452.236-78 Fire Suppression and Liability.

As prescribed in section 436.578, the following clause shall be inserted in Intergrated Resource Service Contracts (IRSC) awarded for the Forest Service.



Fire Suppression and Liability Clause

(a) Contractor’s Responsibility for Fire Fighting. The Contractor, under the provisions of FAR clause at 52.236-9, Protection of Existing Vegetation, Structures, Equipment, Utilities, and Improvements, shall immediately extinguish all fires on the work site other than those fires in use as a part of the work. The Contractor may be held liable for all damages and for all costs incurred by the Government for labor, subsistence, equipment, supplies, and transportation deemed necessary to control or suppress a fire set or caused by the Contractor or the Contractor’s agents or employees subject to the following fire classifications listed in subsection (b).


(b) Fire Suppression Costs. The Contractor’s obligations for cost of fire suppression vary according to three classifications of fires as follows:


(1) Operations Fire. An “operations fire” is a fire caused by the Contractor’s operations other than a negligent fire. The Contractor agrees to reimburse Forest Service for such cost for each operations fire, subject to a maximum dollar amount of [Contracting Officer insert amount]. The cost of the Contractor’s actions, supplies, and equipment on any such fire, or otherwise provided at the request of Forest Service, shall be credited toward such maximum. If the Contractor’s actual cost exceeds contractor’s obligation stated above, Forest Service shall reimburse the contractor for the excess.


(2) Negligent Fire. A “negligent fire” is a fire caused by the negligence or fault of the Contractor’s operations including, but not limited to, one caused by smoking by persons engaged in the Contractor’s operations during the course of their employment, or during rest or lunch periods; or if the Contractor’s failure to comply with requirements under this contract results in a fire starting, or permits a fire to spread. Damages and the cost of suppressing negligent fires shall be borne by the Contractor.


(3) Other Fires on Contract Area. Forest Service shall pay the Contractor, at firefighting rates common in the area or at prior agreed rates, for equipment or personnel furnished by the Contractor at the request of Forest Service, on any fire on contract area other than an operations fire or a negligent fire.


(c) Contractor’s Responsibility for Notification in Case of Fire. The Contractor shall immediately notify the Government of any fires sighted on or in the vicinity of the work site.

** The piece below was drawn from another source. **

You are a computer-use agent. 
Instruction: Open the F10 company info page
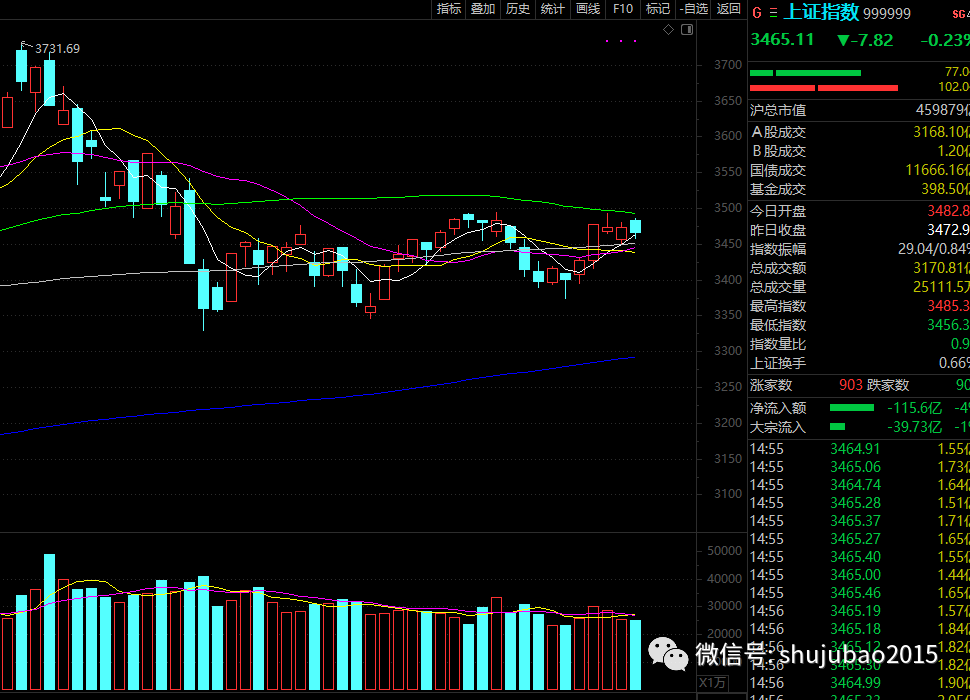[x=623, y=9]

(d) Contractor’s Responsibility for Responding to Emergencies. When directed by the Contracting Officer, the Contractor shall temporarily redirect employees and equipment from the work site for emergency work (anticipated to be restricted to firefighting). This is considered to be within the general scope of the contract. An equitable adjustment for any such redirection of employees and equipment will be made under the FAR clause at 52.243-4, Changes.

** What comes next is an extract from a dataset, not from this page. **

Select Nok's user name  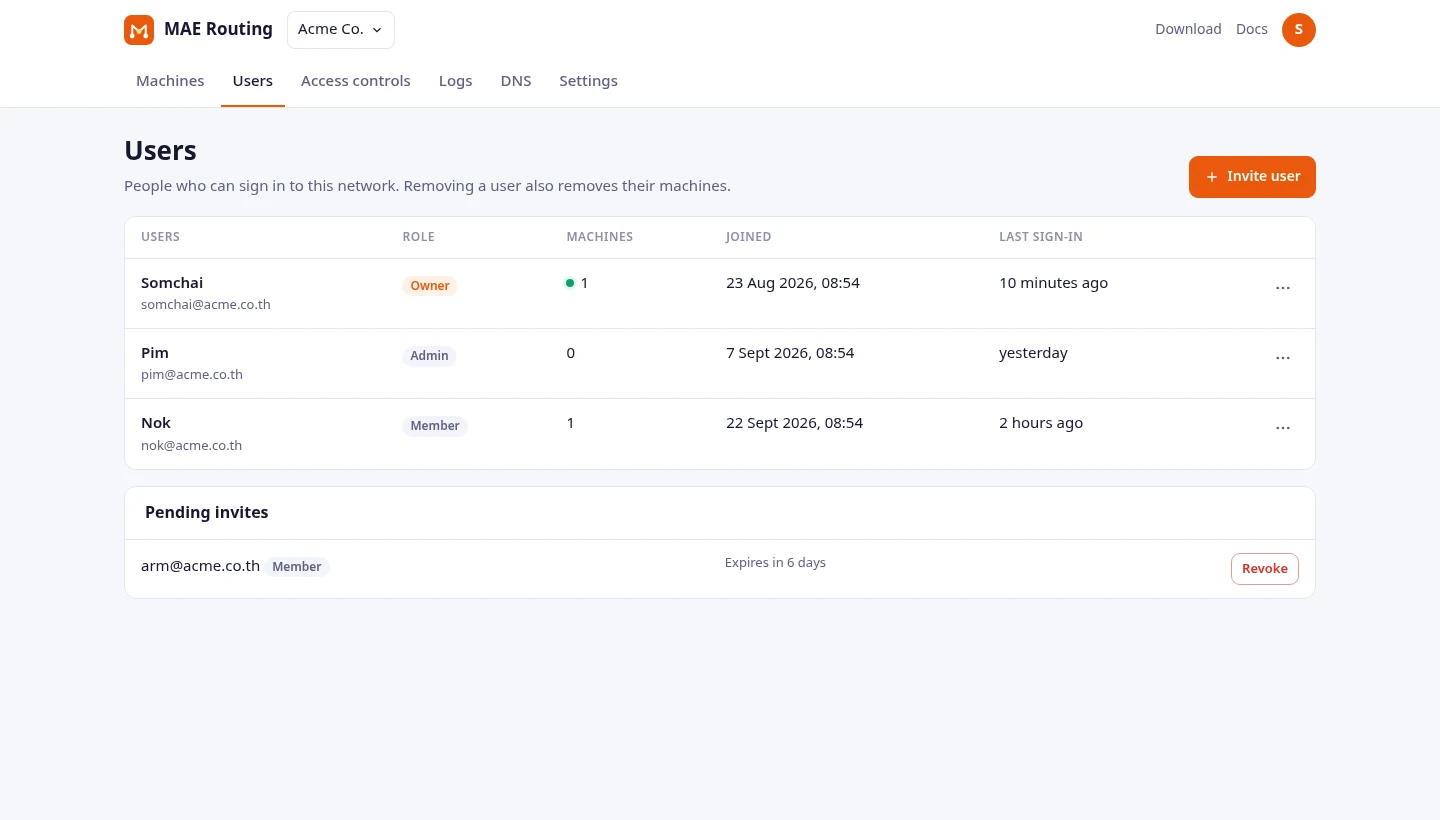click(x=156, y=423)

(e) Performance by the Contractor. Where the Contractor’s employees, agents, contractors, subcontractors, or their employees or agents perform the Contractor’s operations in connection with fire responsibilities, the Contractor’s obligations shall be the same as if performance was by Contractor.


(f) State Law. The Contractor shall not be relieved by the terms of this contract of any liability to the United States for fire suppression costs recovered in an action based on State law, except for such costs resulting from operations fires. Amounts due to the Contractor for firefighting expenditures on operations fires shall not be withheld pending settlement of any such claim or action based on State law.


(End of Clause)

[81 FR 7480, Feb. 12, 2016]


452.236-79 Opted Timber Sale Road Requirements.

As prescribed in 436.579, insert the following clause:



Opted Timber Sale Road Requirements (NOV 1996)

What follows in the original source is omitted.